Di Florentino: A realização do filme só foi possível pelo incentivo do Senge-PR, que tinha por objetivo, com esse projeto, inaugurar uma nova forma de comunicar, alinhada com um mundo que consome conteúdos e entretenimento. É muito importante uma iniciativa como essa e seria de bastante soma que outros sindicatos também começassem a incentivar filmes. Espero que esse seja o primeiro de muitos projetos financiados pelo Senge-PR.

Por que vocês decidiram pela exibição gratuita no YouTube?

Di Florentino: Depois que o “Pulsão” ficou pronto, havíamos começado a organizar um pré-lançamento presencial em Curitiba, mas veio a Covid-19 e cancelamos o evento. O projeto não tinha orçamento para distribuição, então ficaria difícil ficar em circuito após a reabertura das salas de cinema. Foi então que optamos por realizar um lançamento on-line, visto que muitos filmes e eventos gratuitos surgiram durante a pandemia. Em breve o filme não estará mais disponível no YouTube e vamos seguir na tentativa de distribuir por VOD .

O documentário fala da influência das redes sociais na política, mas vocês optaram por não se concentrar em explicações relacionadas às engrenagens dessa relação (como no caso dos disparos de mensagens em massa pelo WhatsApp). Poderia falar um pouco sobre como planejaram a narrativa do filme?

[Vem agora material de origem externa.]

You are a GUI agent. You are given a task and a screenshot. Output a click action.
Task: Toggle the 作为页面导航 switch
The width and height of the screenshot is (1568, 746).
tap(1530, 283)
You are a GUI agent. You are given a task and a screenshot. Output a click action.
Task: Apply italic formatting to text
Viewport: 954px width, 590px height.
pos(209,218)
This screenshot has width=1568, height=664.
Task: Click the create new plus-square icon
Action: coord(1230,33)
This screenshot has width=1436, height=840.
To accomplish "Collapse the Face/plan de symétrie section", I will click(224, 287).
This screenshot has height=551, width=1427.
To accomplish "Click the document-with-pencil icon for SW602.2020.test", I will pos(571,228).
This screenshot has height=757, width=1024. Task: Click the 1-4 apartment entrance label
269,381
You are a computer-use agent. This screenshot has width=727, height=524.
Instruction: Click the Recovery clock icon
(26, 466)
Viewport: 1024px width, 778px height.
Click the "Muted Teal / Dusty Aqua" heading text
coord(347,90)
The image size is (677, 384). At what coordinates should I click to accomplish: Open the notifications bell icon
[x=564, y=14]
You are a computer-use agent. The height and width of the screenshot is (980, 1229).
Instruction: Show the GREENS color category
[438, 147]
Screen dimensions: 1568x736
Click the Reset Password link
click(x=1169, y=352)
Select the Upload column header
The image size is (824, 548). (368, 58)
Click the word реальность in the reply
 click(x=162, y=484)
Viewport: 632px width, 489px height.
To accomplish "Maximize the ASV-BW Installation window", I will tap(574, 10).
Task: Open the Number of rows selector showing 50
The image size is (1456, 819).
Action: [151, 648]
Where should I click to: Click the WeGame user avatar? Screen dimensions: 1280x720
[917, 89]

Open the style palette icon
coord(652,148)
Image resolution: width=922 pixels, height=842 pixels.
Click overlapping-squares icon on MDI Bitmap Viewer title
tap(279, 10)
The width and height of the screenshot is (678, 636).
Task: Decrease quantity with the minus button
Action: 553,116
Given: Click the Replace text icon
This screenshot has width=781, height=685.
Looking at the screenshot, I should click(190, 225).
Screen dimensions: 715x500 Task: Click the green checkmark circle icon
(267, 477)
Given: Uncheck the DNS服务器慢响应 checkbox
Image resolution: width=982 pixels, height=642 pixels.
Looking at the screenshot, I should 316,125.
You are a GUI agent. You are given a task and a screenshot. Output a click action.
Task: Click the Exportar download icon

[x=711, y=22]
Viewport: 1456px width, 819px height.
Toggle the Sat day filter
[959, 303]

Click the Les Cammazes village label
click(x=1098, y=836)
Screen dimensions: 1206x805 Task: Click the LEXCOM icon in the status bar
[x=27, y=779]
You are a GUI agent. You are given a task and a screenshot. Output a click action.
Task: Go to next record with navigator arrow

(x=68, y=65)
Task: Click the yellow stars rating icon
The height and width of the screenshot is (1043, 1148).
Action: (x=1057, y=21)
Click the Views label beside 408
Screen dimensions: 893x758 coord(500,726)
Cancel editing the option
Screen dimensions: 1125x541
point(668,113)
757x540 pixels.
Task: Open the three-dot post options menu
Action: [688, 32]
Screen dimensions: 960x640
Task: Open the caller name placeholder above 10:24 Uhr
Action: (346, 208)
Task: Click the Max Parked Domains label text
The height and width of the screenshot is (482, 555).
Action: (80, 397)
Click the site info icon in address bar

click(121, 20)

Sabrina Demozzi: Como o filme começa antes das revelações do uso massivo do WhatsApp para fins políticos e a gente precisava mesmo terminá-lo, optou-se por deixar isso em aberto. De modo geral, documentários são mais dinâmicos do que a ficção, por exemplo, e permite essa possibilidade de mudanças na narrativa, o que foi algo que aconteceu com “Pulsão”, já que haviam alguns consultores desejavam um viés mais político e nós, o recorte da tecnologia. A narrativa tal como vocês veem hoje é a soma desses olhares, adaptada após diferentes inferências e opiniões. Já estamos nos debruçando sobre a temática mais especificamente (as engrenagens da arquitetura da desinformação) em um projeto futuro.

Na sua opinião, quem é o público-alvo do documentário?

Sabrina Demozzi: “Pulsão” destina-se a jovens, educadores, políticos engajados no combate à desinformação, comunicadores, ativistas, artistas, líderes de negócios sociais e demais atores sociais, que atuam na defesa dos valores democráticos, compartilhando materiais que podem mobilizar e formar cidadãos comprometidos com a verdade e os direitos humanos no Brasil.

Na web

O documentário “Pulsão” tem exibição on-line e gratuita no YouTube.